Arrêté le 30 octobre 2011 en Libye et détenu à Zintan, dans le sud-ouest du pays, Saïf Al-Islam Kadhafi fait l’objet d’un mandat d’arrêt de la Cour pour crimes contre l’humanité commis depuis février 2011 à Tripoli, Misrata et Benghazi. Le 1er mai, la Libye avait demandé à la Cour de lui laisser le soin de juger le fils du défunt Guide libyen sur son sol. Les 9 et 10 octobre, Tripoli était invité à répondre, au cours d’une audience organisée à La Haye, mais n’a semble-t-il pas convaincu les juges qu’une enquête était en cours contre M. Kadhafi. Deux mois plus tard, ils réclament des preuves.
« Les autorités libyennes (…) sont-elles vraiment conscientes » qu’elles ont « l’obligation de fournir des preuves tangibles, concrètes et pertinentes » pour démontrer que des « enquêtes appropriées sont en cours actuellement et que les préparatifs concrets du procès sont en cours ? » interrogent les juges dans leur décision.
La chambre demande à Tripoli de fournir des éléments prouvant que des ordres d’enquête ont été émis par les autorités. Dans des échanges écrits avec la Cour, la Libye avait évoqué des dépositions de témoins et des interceptions téléphoniques, précisant cependant que le contenu relevait du secret de l’instruction. Les juges demandent la preuve, notamment les éléments évoqués par Tripoli montrant que M. Kadhafi aurait payé des mercenaires.
Au cours des audiences d’octobre, Tripoli avait indiqué que les témoignages avaient été collectés par des « comités de volontaires », qui les auraient ensuite remis à différentes autorités à travers le pays. La chambre demande à pouvoir vérifier que ces dépositions ont été dûment datées, signées, et remises au procureur général de Libye. Concernant les écoutes téléphoniques impliquant le suspect, la Cour demande si elles étaient légales et si des procédures d’authentification ont été mises en place.
Les juges demandent encore à la Libye de dire si des mesures de protection de témoins sont en place; si Saïf Al-Islam Kadhafi a été entendu par un juge, et enfin si Tripoli a avancé sur la désignation d’un avocat. Elle interroge aussi la Libye sur les réformes légales en cours et les arrangements nécessaires au transfèrement de M. Kadhafi de Zintan vers Tripoli. Saïf Al-Islam Kadhafi est en effet entre les mains de la brigade de Zintan, qui depuis plus d’un an, refuse de le remettre aux autorités centrales libyennes.

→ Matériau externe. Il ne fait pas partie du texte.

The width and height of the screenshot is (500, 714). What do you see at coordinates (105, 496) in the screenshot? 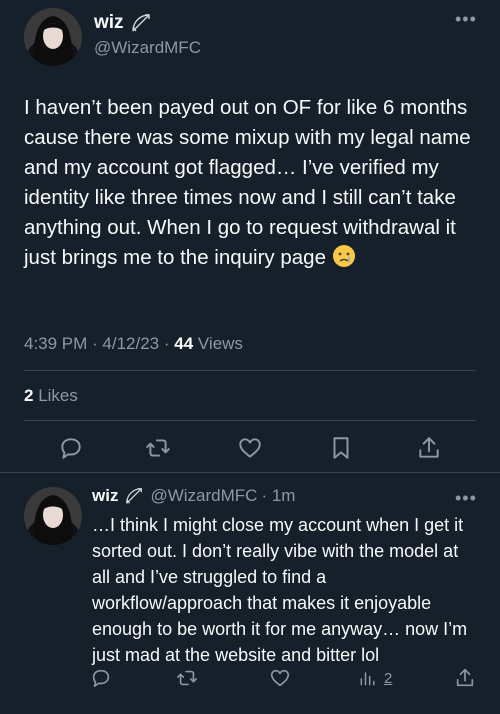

Enfin, plus largement, les juges demandent à la Libye de fournir des détails sur des discussions en cours avec l’Argentine, l’Afrique du Sud et la Colombie concernant la mise en place de procédures judiciaires et d’une commission réconciliation. A plusieurs reprises, devant le Conseil de sécurité des Nations unies et devant les juges de La Haye, Tripoli a en effet indiqué qu’elle souhaitait régler en totalité et sur son sol le passif des 42 ans du régime Kadhafi.